Patients who developed thrombosis during the study period.
BMI, Body Mass Index; c-section, cesarean section; VTE, Venous Thromboembolism, PE, Pulmonary Embolism; PS, Post-Surgery; DVT, Deep Venous Thrombosis.
During the study period, 4 patients (4/1648, 2.4%) presented with serious hemorrhagic complications during prophylactic anticoagulation, and 2 patients presented with large hematoma of the abdominal wall after the cesarean section. Both patient groups received enoxaparin at a dose of 40 mg/day. The first patient (paraplegic patient), after undergoing surgery, exerted notable effort while moving from the bed to the wheelchair to see her baby in the neonatal intensive care center, thus predisposing her to bleed risk. In the second patient, the identified risk factor was allergic coughing after surgery. The third patient had renal insufficiency, cesarean section, and uterine atony that required puerperal hysterectomy. On the second day postpartum, she presented with an acute hemorrhagic abdomen and underwent a laparotomy. The risk factors identified were enoxaparin 20 mg, renal insufficiency, and the use of aspirin in the postpartum period (it was not suspended after the cesarean section). The fourth patient underwent a mastectomy for breast cancer in the 5th month after delivery. Enoxaparin 40 mg was administered despite the large amount of bloody drainage flowing from the surgical drain. Some hours after enoxaparin was administered, the bleeding worsened, and another surgery was necessary to achieve hemostasis. LMWH prophylaxis was not associated with an increased risk of major antepartum (0.2% with and 0.6% without LMWH; RR=0.34; 95% CI 0.04–3.21) or peripartum hemorrhage (2.5% with and 3.0% without LMWH; RR=0.82; 95% CI 0.36–1.86). [9–12]
DiscussionSeveral risk factors have been identified for postpartum VTE; however, the level of evidence to guide TPX for postpartum or hospitalized pregnant women remains low, and there is no optimal preventive strategy. [6] Many guidelines have been issued by different medical societies, including RCOG, [5] ACCP, [9] the American College of Obstetricians and Gynecologists (ACOG), [13] and the American Society of Hematology. [7] However, recommendations for prophylaxis differ greatly between the various guidelines for pregnant and postpartum women with clinical risk factors for VTE. The guidelines of the Hospital das Clínicas, University of São Paulo, Brazil for the obstetric ward were adapted from the RCOG [5] and ACCP [9] guidelines. This was necessary due to the very high-risk population admitted to the ward both during pregnancy and in the postpartum period, with social vulnerability.

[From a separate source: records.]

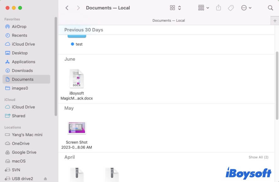Click the Share icon in toolbar
The image size is (279, 182).
point(218,8)

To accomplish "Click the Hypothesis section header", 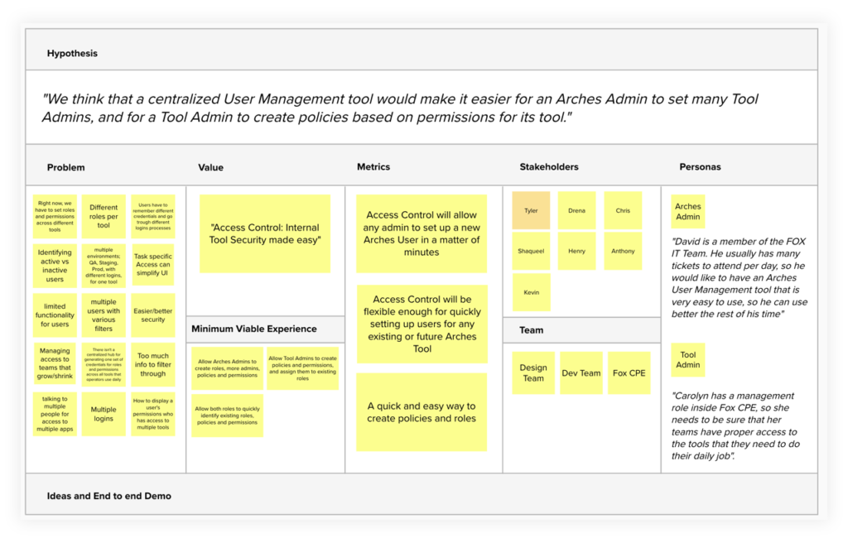I will 72,53.
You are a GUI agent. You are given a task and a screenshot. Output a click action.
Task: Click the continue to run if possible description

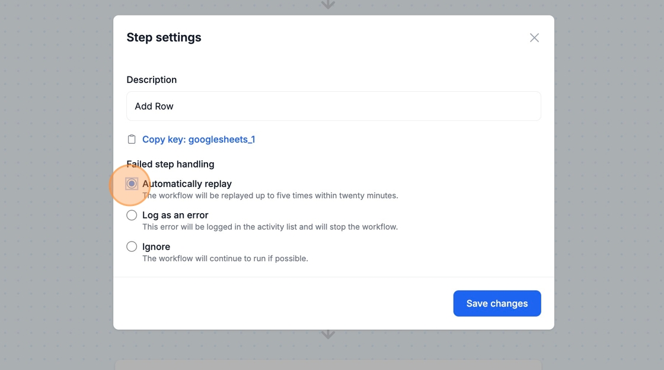[225, 258]
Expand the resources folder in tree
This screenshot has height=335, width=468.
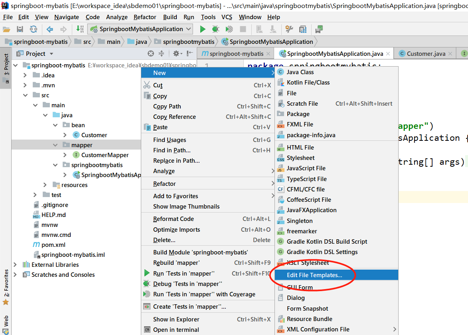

There was also an urgent need for a standardized protocol since a growing number of in-hospital maternal deaths from pulmonary embolisms had occurred before the establishment of this systematic VTE risk assessment. The hospital is a tertiary center, and in recent years, the number of patients with cancer in pregnancy has increased exponentially, as has the profile of patients with obesity, increased maternal age, and multiple pregnancies. These are very special populations that are not always studied in the other guidelines. [6] The analysis of the interaction between these risk factors showed their ability to increase the risk and lethality of VTE.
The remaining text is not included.